September, 2022. We have just released a second version of our Acme paper, which is a significant rewrite that includes many more algorithms and an additional focus on batch/offline algorithms. We also give a more deep description of the distributed backbone of Acme. And of course we have opensourced all of this work here.
April, 2021. We have just released Launchpad, a system for defining and launching distributed programs particularly tuned towards machine learning applications. This partially makes up the backbone we use for the distributed variants of RL algorithms in Acme.
June, 2020. Along with some great colleagues at DeepMind we’re releasing Acme, an RL framework that we’ve been working on and using for our own research for quite some time. You can check it out here or take a look at our whitepaper!

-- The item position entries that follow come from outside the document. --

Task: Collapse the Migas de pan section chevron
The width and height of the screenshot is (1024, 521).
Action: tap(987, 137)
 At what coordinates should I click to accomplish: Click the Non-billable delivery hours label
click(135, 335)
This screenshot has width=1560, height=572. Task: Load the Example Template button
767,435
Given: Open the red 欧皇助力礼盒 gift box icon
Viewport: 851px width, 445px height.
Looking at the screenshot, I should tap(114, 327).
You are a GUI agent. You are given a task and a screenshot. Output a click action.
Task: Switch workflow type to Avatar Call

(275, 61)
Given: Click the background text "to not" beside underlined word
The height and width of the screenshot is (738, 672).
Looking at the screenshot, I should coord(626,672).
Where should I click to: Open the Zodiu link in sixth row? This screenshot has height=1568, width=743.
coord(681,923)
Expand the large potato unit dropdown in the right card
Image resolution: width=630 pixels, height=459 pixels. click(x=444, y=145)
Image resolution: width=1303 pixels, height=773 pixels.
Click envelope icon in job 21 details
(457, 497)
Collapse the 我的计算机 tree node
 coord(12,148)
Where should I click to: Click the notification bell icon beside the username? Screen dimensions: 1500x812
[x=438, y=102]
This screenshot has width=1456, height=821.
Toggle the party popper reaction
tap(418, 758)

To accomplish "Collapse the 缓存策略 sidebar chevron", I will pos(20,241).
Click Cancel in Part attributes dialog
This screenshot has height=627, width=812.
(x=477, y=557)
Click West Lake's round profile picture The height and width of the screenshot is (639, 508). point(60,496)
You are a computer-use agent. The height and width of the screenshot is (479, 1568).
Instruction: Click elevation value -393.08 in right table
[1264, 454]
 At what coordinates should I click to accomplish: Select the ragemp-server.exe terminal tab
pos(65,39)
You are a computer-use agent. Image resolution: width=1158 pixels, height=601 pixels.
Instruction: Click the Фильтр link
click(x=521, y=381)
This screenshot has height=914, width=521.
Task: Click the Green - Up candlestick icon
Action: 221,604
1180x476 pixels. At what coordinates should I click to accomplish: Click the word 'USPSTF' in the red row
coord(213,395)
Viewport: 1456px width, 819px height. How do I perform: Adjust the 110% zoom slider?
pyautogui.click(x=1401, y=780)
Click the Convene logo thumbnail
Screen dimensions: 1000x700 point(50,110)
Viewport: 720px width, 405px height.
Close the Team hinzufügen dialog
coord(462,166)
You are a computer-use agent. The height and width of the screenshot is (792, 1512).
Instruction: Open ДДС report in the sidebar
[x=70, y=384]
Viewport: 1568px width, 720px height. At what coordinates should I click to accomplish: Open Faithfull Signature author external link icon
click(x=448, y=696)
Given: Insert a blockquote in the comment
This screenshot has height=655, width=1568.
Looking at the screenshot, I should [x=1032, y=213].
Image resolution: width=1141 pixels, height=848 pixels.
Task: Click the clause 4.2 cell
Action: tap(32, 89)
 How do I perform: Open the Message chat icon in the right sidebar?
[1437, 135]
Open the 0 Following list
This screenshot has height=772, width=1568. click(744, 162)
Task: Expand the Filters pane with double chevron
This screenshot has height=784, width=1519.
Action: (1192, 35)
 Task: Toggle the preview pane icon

January, 2019. I have finally gotten around to moving and updating my website. At the moment the data here should be incredibly out-of-date, but it’s only a matter of time before the rest gets updated! (Thanks to Yannis for forcing me to do this!)
August, 2016. Our paper on Learning to learn by gradient descent by gradient descent was accepted at NIPS 2016. See you in Barcelona!
January, 2016. I have accepted a position as a research scientist at Google DeepMind and am excited to join this coming March!
September, 2015. I spoke at the Gaussian process summer school’s workshop on global optimization; at the site you can find videos for each talk presented. We also released an updated version of pybo, our code for modular Bayesian optimization.
December, 2014. Along with several colleagues I presented papers at the BayesOpt workshop on modular Bayesian optimization, a shortened version of our PES paper, PES with unknown constraints, as well as entropy-based approaches to portfolio construction.